Teks Bacaan:
<<<<

BANDUNG -- Pemkot Bandung masih menafikan keberadaan warga yang menolak pembangunan Pembangkit Listrik Tenaga Sampah (PLTSa) Gedebage. Pasalnya hingga kini Pemkot tetap menyatakan keputusan pembangunan PLTSa sudah final dan tahapan sosialisasi belum menyentuh warga yang kontra.
''Pernyataan wali kota jelas menafikan aspirasi warga yang menolak pembangunan PLTSa,'' kata Ketua Bidang Kampanye dan Advoaksi Wahana Lingkungan Hidup (Walhi) Jabar, Dadang Sudardja, kepada Republika, Ahad (16/12). Padahal seharusnya, ungkap dia, semua aspirasi baik yang pro maupun kontra dijadikan bahan pertimbangan bagi Pemkot Bandung dalam mengambil keputusan.
Seperti diberitakan sebelumnya, Pemkot Bandung menilai pembanguan PLTSa sudah final karena tidak ada alternatif lain pengelolaan sampah di Kota Bandung. Pada JUmat (14/12) malam lalu, Pemkot Bandung menggelar sosialisasi pembangunan PLTSa di Pendopo Kota Bandung.
Sosialisasi itu dihadiri oleh para ulama se-Kota Bandung, Ormas, LSM, dan lain-lain. Materi sosialisasi disampaikan oleh Kepala Badan Pengelola Lingkungan Hidup (BPLH), Nana Supriatna, Direktur Bandung Raya Indah Lestari, Yoseph Sunaryo, serta Dirut PD Kebersihan, Awan Gumelar.
Dikatakan Dadang, pemikiran-pemikiran kritis dari warga maupun aktivis lingkungan serta pendapat para pakar, merupakan hal yang wajar. ''Kami meminta keputusan pemerintah sudah dilakukan berdasarkan kajian yang komprehensif tidak asal-asalan,'' ujar dia menandaskan.

>>>>

Bagian Data:
<<<<

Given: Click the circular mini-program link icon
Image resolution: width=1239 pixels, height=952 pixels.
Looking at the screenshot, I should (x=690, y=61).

>>>>

Tugas yang Dikerjakan:
**A.** Ketik ulang bagian berita tentang PLTSa Gedebage mulai dari "Dikatakan Dadang, pemikiran-pemikiran" sampai dengan "ujar dia menandaskan.".
**B.** Sebutkan semua nama orang yang muncul dalam berita tentang PLTSa Gedebage.

Hasil yang Diharapkan:
**A.**
Dikatakan Dadang, pemikiran-pemikiran kritis dari warga maupun aktivis lingkungan serta pendapat para pakar, merupakan hal yang wajar. ''Kami meminta keputusan pemerintah sudah dilakukan berdasarkan kajian yang komprehensif tidak asal-asalan,'' ujar dia menandaskan.

**B.**
Dadang Sudardja
Nana Supriatna
Yoseph Sunaryo
Awan Gumelar